Stuff on Display

Jessica James Lansdon takes old family belongings and turns them into art

Artist Jessica James Lansdon comes from a long line of pack rats.

When her grandmother died, her father got his mother's tchotchkes. When her father and his wife moved away, Lansdon inherited two generations' worth of treasures. Pink crocheted heart pillows, antique books, boa feathers and the like joined her own childhood souvenirs, yellow rubber duckies, teddy bears and princess dolls.

This potpourri of possessions filled up the sheds and extended porch areas in the family home in Tucson, which Lansdon now occupies. In the last year, a new influx of old goods arrived after her aunt became ill.

"Every weekend for the last year, it seems, we sat around a big table of stuff, a glut of stuff," Lansdon says, with the various cousins asking, "Do you want this? Do you want that?"

The mounds of things not only nearly crowded the 26-year-old artist out of her house; they turned her philosophical.

"These are neat, beautiful things, some of them, but they're not valuable. Some of them are worthless. How sad that people work so hard, and struggle and suffer for their objects."

They also gave her the inspiration, and raw material, for an impressive art installation.

Lansdon purged her junk--"I cleaned out my house. I had a wonderful letting go of things"--and turned it into "Liquidation." A gigantic color-coded monument to Lansdon's multi-generational stuff, the piece is the highlight of Lansdon's exhibition, Precious, at Tucson's Museum of Contemporary Art. (The museum is also exhibiting the work of Eric Golo Stone; the two-person show is part of its Soon/Pronto series showcasing emerging artists.) The artist, a December grad of the UA's BFA program, recently won a $5,000 artist project grant from the Arizona Commission on the Arts.

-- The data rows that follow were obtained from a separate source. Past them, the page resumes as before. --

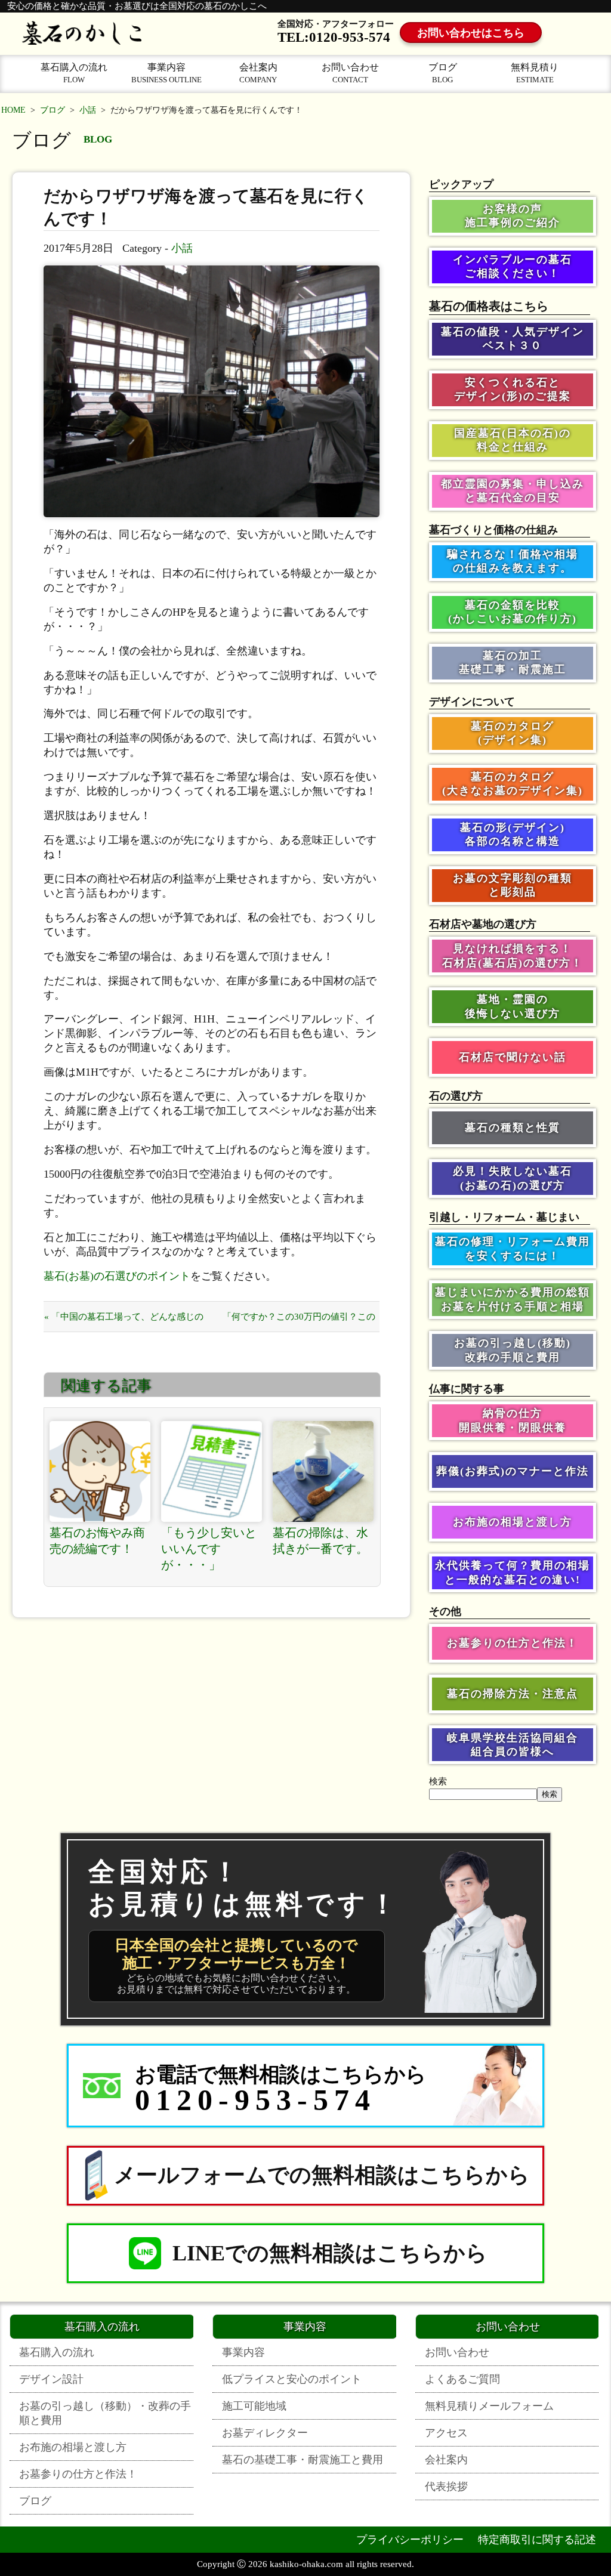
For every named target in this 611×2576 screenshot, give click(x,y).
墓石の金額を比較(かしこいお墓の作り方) (512, 612)
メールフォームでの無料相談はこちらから (322, 2175)
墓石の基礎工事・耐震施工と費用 (302, 2460)
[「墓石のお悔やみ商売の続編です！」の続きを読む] (100, 1471)
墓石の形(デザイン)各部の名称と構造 (512, 834)
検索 (438, 1781)
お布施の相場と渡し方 (512, 1522)
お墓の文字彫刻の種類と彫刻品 (512, 885)
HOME (13, 110)
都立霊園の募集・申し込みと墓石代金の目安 (512, 491)
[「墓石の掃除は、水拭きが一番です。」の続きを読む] (323, 1471)
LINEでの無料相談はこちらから (329, 2253)
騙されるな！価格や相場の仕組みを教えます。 (512, 561)
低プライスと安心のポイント (292, 2379)
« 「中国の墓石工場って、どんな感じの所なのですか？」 (123, 1322)
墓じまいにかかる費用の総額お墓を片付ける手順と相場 (512, 1299)
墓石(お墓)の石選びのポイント (117, 1276)
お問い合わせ (350, 73)
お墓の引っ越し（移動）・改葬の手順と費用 (105, 2413)
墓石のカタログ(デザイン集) (512, 733)
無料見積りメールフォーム (489, 2406)
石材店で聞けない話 (512, 1057)
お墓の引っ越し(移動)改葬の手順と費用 (512, 1350)
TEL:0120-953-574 (333, 37)
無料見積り (534, 73)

"Liquidation" covers maybe 200 square feet of floor at the rickety museum in an old warehouse on Toole Avenue, unfurling green necklaces, a pink plastic doll's face, a blue plastic hard hat and about a jillion other objects across the floor planks. The objects are arranged in a 10-by-20-foot shape that roughly approximates South America, to my eye, but Lansdon says others have looked upon it and seen Manhattan. She envisions it as a kind of Western landscape. But that's just the main part.

Lansdon had so many things that she had to create an aisle around her main pile; beyond the walkway is--you guessed it--more stuff. And above, on colored rigging lines, dangles her grandfather's actual boat.

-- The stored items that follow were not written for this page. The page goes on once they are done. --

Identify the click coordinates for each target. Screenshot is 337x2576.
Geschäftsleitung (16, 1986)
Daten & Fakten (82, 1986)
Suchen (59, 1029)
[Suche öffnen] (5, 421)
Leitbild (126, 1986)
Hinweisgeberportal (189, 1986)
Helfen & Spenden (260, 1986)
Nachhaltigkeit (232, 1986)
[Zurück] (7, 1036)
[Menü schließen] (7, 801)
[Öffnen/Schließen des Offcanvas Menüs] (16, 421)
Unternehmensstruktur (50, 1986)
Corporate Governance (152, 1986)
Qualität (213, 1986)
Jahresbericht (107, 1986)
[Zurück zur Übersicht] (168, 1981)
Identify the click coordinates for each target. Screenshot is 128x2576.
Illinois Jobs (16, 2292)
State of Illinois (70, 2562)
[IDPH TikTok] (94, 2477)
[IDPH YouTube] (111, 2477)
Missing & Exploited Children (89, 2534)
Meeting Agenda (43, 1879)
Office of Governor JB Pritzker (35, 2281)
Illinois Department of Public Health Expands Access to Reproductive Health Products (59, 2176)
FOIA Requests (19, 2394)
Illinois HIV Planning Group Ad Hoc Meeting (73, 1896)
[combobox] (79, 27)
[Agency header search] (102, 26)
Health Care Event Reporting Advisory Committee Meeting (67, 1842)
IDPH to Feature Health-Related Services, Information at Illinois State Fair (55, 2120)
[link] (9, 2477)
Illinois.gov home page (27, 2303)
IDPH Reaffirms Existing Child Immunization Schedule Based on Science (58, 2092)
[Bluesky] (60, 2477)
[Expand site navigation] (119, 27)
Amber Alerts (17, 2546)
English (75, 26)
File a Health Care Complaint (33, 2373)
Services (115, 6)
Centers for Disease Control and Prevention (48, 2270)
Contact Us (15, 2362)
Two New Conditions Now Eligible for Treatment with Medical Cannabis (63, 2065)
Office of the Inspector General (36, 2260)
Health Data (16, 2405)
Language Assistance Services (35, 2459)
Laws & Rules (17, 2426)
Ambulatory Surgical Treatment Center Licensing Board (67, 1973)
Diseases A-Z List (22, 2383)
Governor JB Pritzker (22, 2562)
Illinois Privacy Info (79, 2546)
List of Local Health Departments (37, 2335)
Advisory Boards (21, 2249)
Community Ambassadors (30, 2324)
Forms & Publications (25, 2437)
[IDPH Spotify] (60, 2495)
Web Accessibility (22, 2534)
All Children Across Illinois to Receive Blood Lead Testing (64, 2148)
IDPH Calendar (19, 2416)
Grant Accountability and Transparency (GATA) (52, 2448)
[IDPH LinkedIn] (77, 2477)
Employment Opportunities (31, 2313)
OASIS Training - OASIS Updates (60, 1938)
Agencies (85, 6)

"We used to sail all over in it, but then it was in our yard for a long time. I peeled the fiberglass and plastic off it."

Stripped now to its foam core, the boat is a pure white slice above the dense island of colored objects packed onto the floor below. The colors are surprisingly lovely. Lansdon says she drew on her painterly sense to sort her possessions by color, putting the Elvis on the tin red heart with the pink flamenco doll; the green milk bottle caps with St. Patrick's Day tinsel; the white doilies with the white ostrich feathers. She's worked in a number of different media, including paints and pencil, but for this work, she found herself "using stuff as pigment."

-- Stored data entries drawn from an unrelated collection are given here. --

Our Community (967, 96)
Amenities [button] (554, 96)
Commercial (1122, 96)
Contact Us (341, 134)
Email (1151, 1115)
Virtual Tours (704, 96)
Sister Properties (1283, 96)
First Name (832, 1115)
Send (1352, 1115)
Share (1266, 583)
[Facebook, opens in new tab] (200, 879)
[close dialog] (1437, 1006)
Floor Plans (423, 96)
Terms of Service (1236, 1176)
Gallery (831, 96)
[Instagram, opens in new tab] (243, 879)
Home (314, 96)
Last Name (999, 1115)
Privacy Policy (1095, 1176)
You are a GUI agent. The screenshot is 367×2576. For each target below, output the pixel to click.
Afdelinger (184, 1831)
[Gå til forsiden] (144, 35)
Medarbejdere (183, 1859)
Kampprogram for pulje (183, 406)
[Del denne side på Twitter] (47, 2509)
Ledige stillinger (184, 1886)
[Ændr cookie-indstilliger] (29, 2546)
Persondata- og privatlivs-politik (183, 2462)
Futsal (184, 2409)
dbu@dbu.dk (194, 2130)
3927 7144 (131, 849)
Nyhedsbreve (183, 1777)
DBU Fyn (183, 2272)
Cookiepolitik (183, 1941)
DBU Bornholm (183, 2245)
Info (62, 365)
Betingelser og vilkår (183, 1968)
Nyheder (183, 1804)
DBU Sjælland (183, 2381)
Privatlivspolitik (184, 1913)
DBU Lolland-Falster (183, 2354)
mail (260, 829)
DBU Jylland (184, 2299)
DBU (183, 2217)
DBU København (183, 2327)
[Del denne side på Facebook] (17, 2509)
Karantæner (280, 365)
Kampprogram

The result is a rainbow of color, beginning with rich blues at the northern tip of South America, sliding into greens somewhere around northern Brazil, then yellows, oranges, pinks and reds down near Tierra del Fuego. The side-aisle objects are in neutral tones, white, silver, brown, black. To Lansdon, the colorations evoke not our southern neighbors but traditional Western landscape paintings, with their bright pigments in the foreground, and pale colors on the fading mountains in the distance.

The double whammy of this big piece is that it not only critically comments on the human propensity for getting and spending; it also delights in the stuff we get. Some of Lansdon's discards are way cool: a book of French stories published in 1903, a small black spice box, Arizona Highways magazines circa 1960, a strand of pale beads. Lansdon knows her audience will lust for at least some of these treasures, so she's invited every viewer to take whatever object they want from the pile.

The two other new pieces in the show also depend on Lansdon's collecting proclivities. A lighted life-size igloo, "Crystal Palace (snail)," was six years in the making: It took the artist that long to save up all plastic bottles and takeout food cartons that it's made of. "Sweet Jesus Saves" recycles the foil tops of yogurt and condiment containers. Lansdon's nailed them to a long, horizontal board, where they flutter and twinkle delicately in the light.

Much of the rest of Lansdon's exhibition is made up of student work, some of it six years old. One piece, "100 Drawings," from 2001 to 2004, fills up a whole wall with sketchbook drawings of widely varying quality. Some of the paintings are energetic experiments with pattern and color, particularly "Space Invaders," a 2002 oil and acrylic on muslin. But it was a curatorial misstep--and a disservice to Lansdon's current work--to clutter up the exhibition with this old stuff. Much better to have purged, as the artist herself did at home. Sometimes less is more.

As she herself says, "It's good that stuff is no longer in my house."